• [Collected data entries]
..............................

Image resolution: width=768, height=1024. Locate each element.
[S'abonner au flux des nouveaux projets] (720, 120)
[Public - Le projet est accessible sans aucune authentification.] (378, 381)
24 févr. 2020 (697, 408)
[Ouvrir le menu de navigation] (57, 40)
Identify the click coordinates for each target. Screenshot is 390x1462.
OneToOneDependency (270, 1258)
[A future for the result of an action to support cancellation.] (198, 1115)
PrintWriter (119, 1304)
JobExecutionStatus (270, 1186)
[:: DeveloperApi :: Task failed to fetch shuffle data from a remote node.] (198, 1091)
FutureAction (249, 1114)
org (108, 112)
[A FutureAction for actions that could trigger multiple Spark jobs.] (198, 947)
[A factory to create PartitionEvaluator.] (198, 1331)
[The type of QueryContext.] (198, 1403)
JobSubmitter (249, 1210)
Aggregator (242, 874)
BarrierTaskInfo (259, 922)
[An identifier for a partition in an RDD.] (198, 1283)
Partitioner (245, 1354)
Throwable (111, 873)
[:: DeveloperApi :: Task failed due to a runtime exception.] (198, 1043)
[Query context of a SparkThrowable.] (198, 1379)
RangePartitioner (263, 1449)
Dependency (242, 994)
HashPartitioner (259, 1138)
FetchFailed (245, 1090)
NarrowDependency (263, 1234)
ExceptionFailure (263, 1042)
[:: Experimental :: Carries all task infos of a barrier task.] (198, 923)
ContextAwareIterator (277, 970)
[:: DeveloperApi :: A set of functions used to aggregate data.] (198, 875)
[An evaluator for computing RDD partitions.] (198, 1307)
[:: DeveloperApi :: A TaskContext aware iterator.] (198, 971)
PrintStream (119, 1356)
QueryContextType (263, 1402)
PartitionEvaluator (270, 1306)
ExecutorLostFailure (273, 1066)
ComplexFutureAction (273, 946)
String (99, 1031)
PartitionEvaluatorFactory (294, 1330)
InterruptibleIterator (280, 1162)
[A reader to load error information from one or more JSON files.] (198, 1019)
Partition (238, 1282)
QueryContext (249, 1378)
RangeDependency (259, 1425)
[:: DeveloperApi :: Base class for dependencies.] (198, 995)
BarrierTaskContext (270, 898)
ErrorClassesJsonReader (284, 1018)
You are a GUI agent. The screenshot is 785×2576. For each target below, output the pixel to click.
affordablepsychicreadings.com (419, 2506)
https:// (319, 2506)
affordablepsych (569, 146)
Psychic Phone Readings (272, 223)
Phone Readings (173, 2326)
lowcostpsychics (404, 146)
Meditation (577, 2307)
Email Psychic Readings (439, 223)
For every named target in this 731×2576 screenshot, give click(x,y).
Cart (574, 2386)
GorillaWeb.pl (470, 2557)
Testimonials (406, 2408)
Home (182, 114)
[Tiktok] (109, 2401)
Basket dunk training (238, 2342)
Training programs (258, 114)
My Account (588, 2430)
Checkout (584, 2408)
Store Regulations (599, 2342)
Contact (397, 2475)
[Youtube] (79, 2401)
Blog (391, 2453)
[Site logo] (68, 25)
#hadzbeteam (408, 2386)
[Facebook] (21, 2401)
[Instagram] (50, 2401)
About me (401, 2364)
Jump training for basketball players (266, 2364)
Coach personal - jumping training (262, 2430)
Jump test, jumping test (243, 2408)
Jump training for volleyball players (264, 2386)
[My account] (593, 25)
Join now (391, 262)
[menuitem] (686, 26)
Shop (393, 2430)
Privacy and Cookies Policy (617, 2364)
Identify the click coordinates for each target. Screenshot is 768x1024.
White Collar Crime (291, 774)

..............................

• [Assignment] What is needed is a verbatim copy of every line in the records above from the one containing "Phone Readings (173, 2326)" down to the one containing "Shop (393, 2430)", both included, and nothing more.

• [The answer]
Phone Readings (173, 2326)
lowcostpsychics (404, 146)
Meditation (577, 2307)
Email Psychic Readings (439, 223)
For every named target in this 731×2576 screenshot, give click(x,y).
Cart (574, 2386)
GorillaWeb.pl (470, 2557)
Testimonials (406, 2408)
Home (182, 114)
[Tiktok] (109, 2401)
Basket dunk training (238, 2342)
Training programs (258, 114)
My Account (588, 2430)
Checkout (584, 2408)
Store Regulations (599, 2342)
Contact (397, 2475)
[Youtube] (79, 2401)
Blog (391, 2453)
[Site logo] (68, 25)
#hadzbeteam (408, 2386)
[Facebook] (21, 2401)
[Instagram] (50, 2401)
About me (401, 2364)
Jump training for basketball players (266, 2364)
Coach personal - jumping training (262, 2430)
Jump test, jumping test (243, 2408)
Jump training for volleyball players (264, 2386)
[My account] (593, 25)
Join now (391, 262)
[menuitem] (686, 26)
Shop (393, 2430)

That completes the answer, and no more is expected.